Ознакомительная версия.
И надо всем этим витал пряный шоколадный дух: выбирай любой фрукт – клубнику, банан, киви, чернослив, – у тебя на глазах это макнут в горячий шоколад и выдадут тебе гигантской конфетой. А чтоб не всухую, так на то гастрономические теремки перемежаются с питейными: палатки с глинтвейном, горячим яблочным вином, пивом, рейнскими винами. И – смотря по погоде, смотря, чего хочется озябшей душе, – народ прикладывался кто к глинтвейну, кто к терпкому рейнскому, а кто к особому баварскому пиву с чудесным названием «Синий козел», которое тут варят специально к Рождеству.
В сборных деревянных теремках уже торговали всевозможными поделками из камня, дерева, кожи, керамики. Тихо крутились, свисая на нитках, блескучие елочные украшения. Из лавочки, торгующей ароматическими свечами, изливались запахи лаванды, жасмина, гвоздики и мяты, будто мостик перебросили к лавочке напротив: там торговали резными фигурками ароматического мыла с теми же запахами. Под «Jingle Bells» на карусели крутились ребятишки… И не протолкнуться было на этом празднике жизни.

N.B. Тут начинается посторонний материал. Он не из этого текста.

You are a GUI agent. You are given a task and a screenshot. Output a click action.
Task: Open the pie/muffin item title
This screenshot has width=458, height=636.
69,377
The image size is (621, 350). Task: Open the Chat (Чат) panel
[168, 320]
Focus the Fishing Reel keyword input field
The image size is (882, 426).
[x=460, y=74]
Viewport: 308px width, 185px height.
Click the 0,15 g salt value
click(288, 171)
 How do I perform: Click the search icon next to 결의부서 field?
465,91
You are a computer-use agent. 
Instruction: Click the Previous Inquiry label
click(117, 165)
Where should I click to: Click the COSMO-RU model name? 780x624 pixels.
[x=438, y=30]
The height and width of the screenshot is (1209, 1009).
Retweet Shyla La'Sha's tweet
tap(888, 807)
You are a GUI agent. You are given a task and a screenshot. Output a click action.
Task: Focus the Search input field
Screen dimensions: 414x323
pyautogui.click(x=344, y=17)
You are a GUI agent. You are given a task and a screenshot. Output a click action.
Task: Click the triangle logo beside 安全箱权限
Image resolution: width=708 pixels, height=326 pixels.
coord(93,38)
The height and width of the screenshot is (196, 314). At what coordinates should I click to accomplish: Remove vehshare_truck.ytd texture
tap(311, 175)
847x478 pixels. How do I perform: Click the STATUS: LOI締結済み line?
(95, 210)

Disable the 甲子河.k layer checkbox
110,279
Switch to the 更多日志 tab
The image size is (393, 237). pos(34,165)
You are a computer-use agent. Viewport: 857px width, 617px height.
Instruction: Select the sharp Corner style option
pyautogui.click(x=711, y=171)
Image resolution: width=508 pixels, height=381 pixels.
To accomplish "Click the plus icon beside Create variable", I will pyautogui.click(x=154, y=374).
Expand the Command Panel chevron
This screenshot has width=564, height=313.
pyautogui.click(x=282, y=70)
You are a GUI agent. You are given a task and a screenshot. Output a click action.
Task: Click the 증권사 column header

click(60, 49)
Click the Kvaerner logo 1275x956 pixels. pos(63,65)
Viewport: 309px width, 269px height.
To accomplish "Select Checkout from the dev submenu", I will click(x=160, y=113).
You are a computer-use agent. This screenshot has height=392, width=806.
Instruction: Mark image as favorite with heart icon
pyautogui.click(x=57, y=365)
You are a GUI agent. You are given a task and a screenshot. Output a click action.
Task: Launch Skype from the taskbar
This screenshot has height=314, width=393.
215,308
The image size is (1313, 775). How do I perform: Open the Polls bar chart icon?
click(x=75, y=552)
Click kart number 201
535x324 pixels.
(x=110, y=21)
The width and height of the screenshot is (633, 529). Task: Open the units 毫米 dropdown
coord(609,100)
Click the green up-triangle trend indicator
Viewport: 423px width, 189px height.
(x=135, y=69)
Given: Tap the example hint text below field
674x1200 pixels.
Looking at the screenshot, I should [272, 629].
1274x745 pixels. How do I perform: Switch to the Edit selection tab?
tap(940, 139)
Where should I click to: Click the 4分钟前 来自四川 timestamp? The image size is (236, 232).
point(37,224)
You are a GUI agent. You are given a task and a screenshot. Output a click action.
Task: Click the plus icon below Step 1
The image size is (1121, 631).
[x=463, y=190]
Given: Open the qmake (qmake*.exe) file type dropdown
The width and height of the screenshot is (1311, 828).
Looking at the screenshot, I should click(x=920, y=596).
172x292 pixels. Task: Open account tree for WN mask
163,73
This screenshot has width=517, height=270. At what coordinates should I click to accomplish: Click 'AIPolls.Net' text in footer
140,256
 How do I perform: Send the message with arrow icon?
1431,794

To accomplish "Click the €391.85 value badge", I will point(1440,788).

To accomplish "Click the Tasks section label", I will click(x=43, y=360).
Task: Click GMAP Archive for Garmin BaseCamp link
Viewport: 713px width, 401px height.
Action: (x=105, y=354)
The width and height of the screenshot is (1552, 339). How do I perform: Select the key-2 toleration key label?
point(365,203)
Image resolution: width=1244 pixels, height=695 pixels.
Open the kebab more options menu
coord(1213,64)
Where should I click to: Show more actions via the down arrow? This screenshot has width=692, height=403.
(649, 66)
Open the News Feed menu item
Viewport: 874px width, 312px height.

Я старался улизнуть в тихие улочки. Сворачивал со Швайцерштрассе на Музейную набережную, шел мимо деликатно подсвеченных, пряничных, старинных особняков, любовался анфиладой огоньков на мостах… И по Железному мосту переходил на другой берег, где продолжался кулинарный шабаш: на огромных сковородах шипели королевские креветки, в печах отдувались эльзасские пироги. И лучший глинтвейн я выпивал на набережной, в скромной лавочке с романтическим названием «Хижина глинтвейна». Сидел там, смотрел на мост…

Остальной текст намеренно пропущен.